# TO BE DONE
(a) In the cuDNN RNN clipping reference, rewrite the paragraph under cudnnRNNSetClip_v8() that begins "Sets the LSTM cell clipping mode" as a short bulleted list that keeps its main facts.
(b) Resume the cuDNN RNN clipping reference right after its final sentence and continue it in the same style.

**** DOCUMENT ****

Input. A previously initialized RNN descriptor.

clipMode

Output. Pointer to the location where the retrieved cudnnRNNClipMode_t value is stored. The clipMode can be CUDNN_RNN_CLIP_NONE in which case no LSTM cell state clipping is being performed; or CUDNN_RNN_CLIP_MINMAX, in which case the cell state activation to other units are being clipped.

lclip, rclip

Output. Pointers to the location where the retrieved LSTM cell clipping range [lclip, rclip] is stored.

Returns

CUDNN_STATUS_SUCCESS

LSTM clipping parameters were successfully retrieved from the RNN descriptor.

CUDNN_STATUS_BAD_PARAM

An invalid input argument was found (rnnDesc was NULL).

cudnnRNNSetClip_v8()

This function has been deprecated in cuDNN 9.0; use cudnnRNNSetClip_v9() instead.

Sets the LSTM cell clipping mode. The LSTM clipping is disabled by default. When enabled, clipping is applied to all layers. This cudnnRNNSetClip_v8() function does not affect the work, reserve, and weight-space buffer sizes and may be called multiple times.

cudnnStatus_t cudnnRNNSetClip_v8(
    cudnnRNNDescriptor_t rnnDesc,
    cudnnRNNClipMode_t clipMode,
    cudnnNanPropagation_t clipNanOpt,
    double lclip,
    double rclip);

Parameters

rnnDesc

Input. A previously initialized RNN descriptor.

clipMode

Input. Enables or disables the LSTM cell clipping. When clipMode is set to CUDNN_RNN_CLIP_NONE no LSTM cell state clipping is performed. When clipMode is CUDNN_RNN_CLIP_MINMAX the cell state activation to other units is clipped.

clipNanOpt

Input. When set to CUDNN_PROPAGATE_NAN (see the description for cudnnNanPropagation_t), NaN is propagated from the LSTM cell, or it can be set to one of the clipping range boundary values, instead of propagating.

lclip, rclip

Input. The range [lclip, rclip] to which the LSTM cell clipping should be set.

Returns

CUDNN_STATUS_SUCCESS

The function completed successfully.

CUDNN_STATUS_BAD_PARAM

An invalid input argument was found, for example:

  • rnnDesc was NULL

  • lclip > rclip

  • either lclip or rclip is NaN

cudnnRNNSetClip_v9()

Sets the LSTM cell clipping mode. The LSTM clipping is disabled by default. When enabled, clipping is applied to all layers. This cudnnRNNSetClip_v8() function does not affect the work, reserve, and weight-space buffer sizes and may be called multiple times.

cudnnStatus_t cudnnRNNSetClip_v9(
    cudnnRNNDescriptor_t rnnDesc,
    cudnnRNNClipMode_t clipMode,
    double lclip,
    double rclip);

Parameters

rnnDesc

Input. A previously initialized RNN descriptor.

clipMode

Input. Enables or disables the LSTM cell clipping. When clipMode is set to CUDNN_RNN_CLIP_NONE no LSTM cell state clipping is performed. When clipMode is CUDNN_RNN_CLIP_MINMAX the cell state activation to other units is clipped.

**** RAW DATA ****

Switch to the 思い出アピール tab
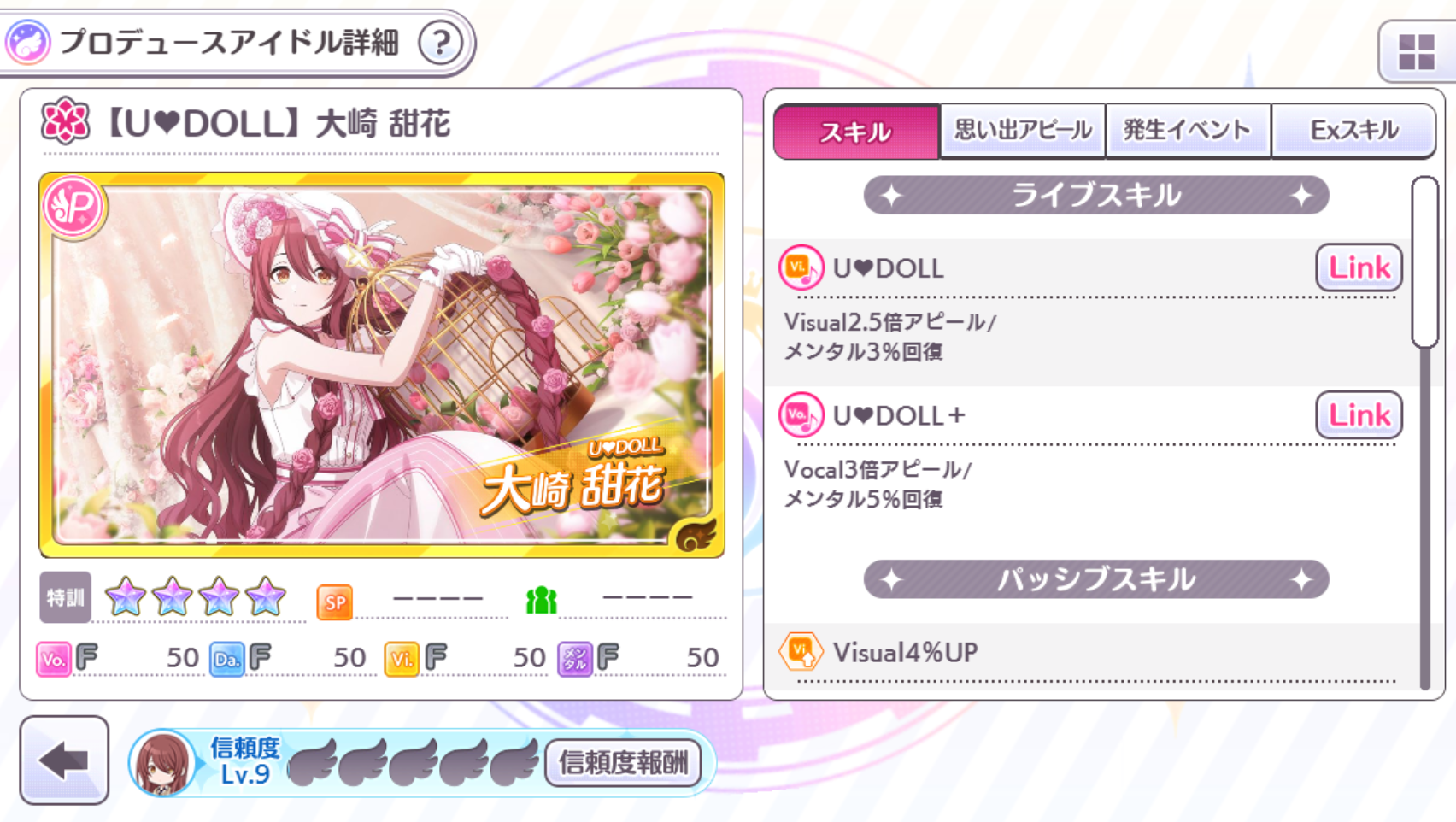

****

# ANSWERS GIVEN
(a)
- Sets the LSTM cell clipping mode.
- LSTM clipping is disabled by default.
- When enabled, clipping applies to all layers.
- The function does not affect the work, reserve, or weight-space buffer sizes.
- It may be called multiple times.

(b)
lclip, rclip

Input. The range [lclip, rclip] to which the LSTM cell clipping should be set.

Returns

CUDNN_STATUS_SUCCESS

The function completed successfully.

CUDNN_STATUS_BAD_PARAM

An invalid input argument was found, for example:

  • rnnDesc was NULL

  • lclip > rclip

  • either lclip or rclip is NaN

cudnnSetAttnDescriptor()

This function has been deprecated in cuDNN 9.0.

This function configures a multihead attention descriptor that was previously created using the cudnnCreateAttnDescriptor() function. The function sets attention parameters that are necessary to compute internal buffer sizes, dimensions of weight and bias tensors, or to select optimized code paths.

cudnnStatus_t cudnnSetAttnDescriptor(
    cudnnAttnDescriptor_t attnDesc,
    unsigned attnMode,
    int nHeads,
    double smScaler,
    cudnnDataType_t dataType,
    cudnnDataType_t computePrec,
    cudnnMathType_t mathType,
    cudnnDropoutDescriptor_t attnDropoutDesc,
    cudnnDropoutDescriptor_t postDropoutDesc,
    int qSize,
    int kSize,
    int vSize,
    int qProjSize,
    int kProjSize,
    int vProjSize,
    int oProjSize,
    int qoMaxSeqLength,
    int kvMaxSeqLength,
    int maxBatchSize,
    int maxBeamSize);

Input sequence data descriptors in cudnnMultiHeadAttnForward(), cudnnMultiHeadAttnBackwardData(), and cudnnMultiHeadAttnBackwardWeights() functions are checked against the configuration parameters stored in the attention descriptor. Some parameters must match exactly while max arguments such as maxBatchSize or qoMaxSeqLength establish upper limits for the corresponding dimensions.

The multihead attention model can be described by the following equations:

\(\textbf{h}_{i}=\left( \textbf{W}_{V,i} \textbf{V}\right)softmax\left( smScaler\left( \textbf{K}^{\textbf{T}}\mathrm{\textbf{W}}_{K,i}^{T} \right)\left( \textbf{W}_{Q,i} \textbf{q}\right) \right), for i=0 \cdots nHeads -1\)

\(MultiHeadAttn\left( \textbf{q},\textbf{K},\textbf{V},\textbf{W}_{Q},\textbf{W}_{K},\textbf{W}_{V},\textbf{W}_{O} \right)=\sum_{i=0}^{nHeads-1}\textbf{W}_{O,i}\textbf{h}_{i}\)

Where:

  • nHeads is the number of independent attention heads that evaluate h i vectors

  • q is a primary input, a single query column vector

  • K, V are two matrices of key and value column vectors

The lengths of query, key, and value vectors are defined by the qSize, kSize, and vSize arguments respectively.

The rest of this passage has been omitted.